Weakly-Supervised Methods for Suicide Risk Assessment: Role of Related
Domains
- URL: http://arxiv.org/abs/2106.02792v1
- Date: Sat, 5 Jun 2021 04:31:06 GMT
- Title: Weakly-Supervised Methods for Suicide Risk Assessment: Role of Related
Domains
- Authors: Chenghao Yang, Yudong Zhang, Smaranda Muresan
- Abstract summary: We propose an empirical investigation into several classes of weakly-supervised approaches to suicide risk assessment.
We show that using pseudo-labeling based on related issues around mental health (e.g., anxiety, depression) helps improve model performance for suicide risk assessment.

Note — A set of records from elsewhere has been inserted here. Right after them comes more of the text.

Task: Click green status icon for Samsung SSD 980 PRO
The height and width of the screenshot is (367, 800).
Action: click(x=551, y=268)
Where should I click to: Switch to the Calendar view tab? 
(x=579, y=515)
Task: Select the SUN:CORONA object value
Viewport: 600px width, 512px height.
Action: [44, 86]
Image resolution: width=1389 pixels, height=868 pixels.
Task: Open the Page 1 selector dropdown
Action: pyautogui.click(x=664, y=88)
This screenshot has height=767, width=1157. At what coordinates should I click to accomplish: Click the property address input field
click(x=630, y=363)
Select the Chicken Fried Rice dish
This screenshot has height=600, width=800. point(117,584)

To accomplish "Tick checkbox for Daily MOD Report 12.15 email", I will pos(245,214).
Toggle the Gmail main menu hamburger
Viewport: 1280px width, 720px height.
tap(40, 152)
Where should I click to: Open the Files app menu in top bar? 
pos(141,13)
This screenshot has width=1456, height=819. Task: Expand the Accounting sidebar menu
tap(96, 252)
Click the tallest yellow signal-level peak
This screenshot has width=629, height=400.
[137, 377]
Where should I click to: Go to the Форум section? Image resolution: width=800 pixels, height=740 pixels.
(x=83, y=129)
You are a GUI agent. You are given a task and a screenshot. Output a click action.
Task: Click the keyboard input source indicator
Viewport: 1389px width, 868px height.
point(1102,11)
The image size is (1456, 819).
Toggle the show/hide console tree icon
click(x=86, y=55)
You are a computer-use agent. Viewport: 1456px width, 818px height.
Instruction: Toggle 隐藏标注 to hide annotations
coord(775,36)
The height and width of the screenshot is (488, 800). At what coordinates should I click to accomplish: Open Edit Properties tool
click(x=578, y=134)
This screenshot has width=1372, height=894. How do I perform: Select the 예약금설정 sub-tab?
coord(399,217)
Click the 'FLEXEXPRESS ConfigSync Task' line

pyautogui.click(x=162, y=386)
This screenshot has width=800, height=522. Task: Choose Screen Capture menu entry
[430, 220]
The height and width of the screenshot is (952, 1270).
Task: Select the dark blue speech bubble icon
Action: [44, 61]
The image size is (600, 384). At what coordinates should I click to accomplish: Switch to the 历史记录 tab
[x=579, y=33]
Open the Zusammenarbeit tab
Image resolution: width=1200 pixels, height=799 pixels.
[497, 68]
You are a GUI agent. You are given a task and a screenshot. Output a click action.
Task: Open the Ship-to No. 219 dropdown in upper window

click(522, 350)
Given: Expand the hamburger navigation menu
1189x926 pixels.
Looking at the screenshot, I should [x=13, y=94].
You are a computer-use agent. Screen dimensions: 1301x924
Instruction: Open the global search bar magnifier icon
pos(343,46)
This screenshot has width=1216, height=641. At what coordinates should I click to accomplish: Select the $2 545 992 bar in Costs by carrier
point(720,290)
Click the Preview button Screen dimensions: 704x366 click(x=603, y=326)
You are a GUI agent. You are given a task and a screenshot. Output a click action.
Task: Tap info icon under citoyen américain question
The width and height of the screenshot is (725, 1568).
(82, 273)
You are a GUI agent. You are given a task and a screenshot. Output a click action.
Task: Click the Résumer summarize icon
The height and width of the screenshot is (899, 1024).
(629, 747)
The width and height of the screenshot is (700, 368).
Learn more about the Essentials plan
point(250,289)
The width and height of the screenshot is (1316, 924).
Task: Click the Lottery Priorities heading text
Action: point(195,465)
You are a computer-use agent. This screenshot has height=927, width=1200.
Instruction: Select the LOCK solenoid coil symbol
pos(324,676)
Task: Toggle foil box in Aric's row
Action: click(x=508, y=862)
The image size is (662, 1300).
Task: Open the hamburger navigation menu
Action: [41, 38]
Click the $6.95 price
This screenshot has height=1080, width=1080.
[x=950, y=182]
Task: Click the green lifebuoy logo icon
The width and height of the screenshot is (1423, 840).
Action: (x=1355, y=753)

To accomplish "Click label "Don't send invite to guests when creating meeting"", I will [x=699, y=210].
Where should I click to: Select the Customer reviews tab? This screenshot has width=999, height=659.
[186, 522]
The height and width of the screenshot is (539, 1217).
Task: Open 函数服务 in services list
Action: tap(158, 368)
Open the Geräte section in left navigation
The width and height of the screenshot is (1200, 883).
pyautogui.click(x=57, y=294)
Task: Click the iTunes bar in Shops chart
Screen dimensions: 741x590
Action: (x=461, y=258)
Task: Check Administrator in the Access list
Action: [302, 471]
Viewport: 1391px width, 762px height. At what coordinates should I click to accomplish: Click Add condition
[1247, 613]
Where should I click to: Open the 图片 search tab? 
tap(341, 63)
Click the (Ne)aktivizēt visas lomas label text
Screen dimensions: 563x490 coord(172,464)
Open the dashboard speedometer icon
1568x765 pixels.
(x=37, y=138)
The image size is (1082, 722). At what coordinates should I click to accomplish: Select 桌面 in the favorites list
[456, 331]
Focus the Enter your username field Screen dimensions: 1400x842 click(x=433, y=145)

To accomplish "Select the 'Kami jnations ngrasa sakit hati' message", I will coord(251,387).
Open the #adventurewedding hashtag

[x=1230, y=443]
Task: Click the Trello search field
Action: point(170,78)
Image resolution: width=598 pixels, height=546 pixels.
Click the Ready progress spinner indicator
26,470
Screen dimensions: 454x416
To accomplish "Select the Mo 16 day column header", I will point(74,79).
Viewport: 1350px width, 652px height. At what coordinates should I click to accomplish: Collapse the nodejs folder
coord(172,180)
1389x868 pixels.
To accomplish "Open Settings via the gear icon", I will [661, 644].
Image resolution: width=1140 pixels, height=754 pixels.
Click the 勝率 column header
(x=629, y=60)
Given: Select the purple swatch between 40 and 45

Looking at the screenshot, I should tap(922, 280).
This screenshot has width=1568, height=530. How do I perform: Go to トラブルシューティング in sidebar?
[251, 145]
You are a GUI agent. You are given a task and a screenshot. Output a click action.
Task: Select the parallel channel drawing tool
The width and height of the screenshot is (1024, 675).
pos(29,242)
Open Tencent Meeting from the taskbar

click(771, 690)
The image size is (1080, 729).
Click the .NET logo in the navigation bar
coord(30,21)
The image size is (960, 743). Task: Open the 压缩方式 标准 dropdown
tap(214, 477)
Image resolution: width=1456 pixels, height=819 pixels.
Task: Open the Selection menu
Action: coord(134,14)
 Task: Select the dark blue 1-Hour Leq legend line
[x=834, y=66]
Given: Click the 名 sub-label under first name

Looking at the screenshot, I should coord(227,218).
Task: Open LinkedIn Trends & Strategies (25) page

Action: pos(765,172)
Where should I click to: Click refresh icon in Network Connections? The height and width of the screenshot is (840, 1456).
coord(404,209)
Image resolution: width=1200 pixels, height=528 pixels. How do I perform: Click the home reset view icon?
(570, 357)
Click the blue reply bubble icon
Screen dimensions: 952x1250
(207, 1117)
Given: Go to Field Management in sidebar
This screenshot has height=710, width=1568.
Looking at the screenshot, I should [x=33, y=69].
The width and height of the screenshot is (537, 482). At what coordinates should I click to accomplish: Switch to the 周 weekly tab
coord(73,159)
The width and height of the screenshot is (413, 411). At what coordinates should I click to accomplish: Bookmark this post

- Score: 19.397193137918176
- License: http://creativecommons.org/licenses/by/4.0/
- Abstract: Social media has become a valuable resource for the study of suicidal
ideation and the assessment of suicide risk. Among social media platforms,
Reddit has emerged as the most promising one due to its anonymity and its focus
on topic-based communities (subreddits) that can be indicative of someone's
state of mind or interest regarding mental health disorders such as
r/SuicideWatch, r/Anxiety, r/depression. A challenge for previous work on
suicide risk assessment has been the small amount of labeled data. We propose
an empirical investigation into several classes of weakly-supervised
approaches, and show that using pseudo-labeling based on related issues around
mental health (e.g., anxiety, depression) helps improve model performance for
suicide risk assessment.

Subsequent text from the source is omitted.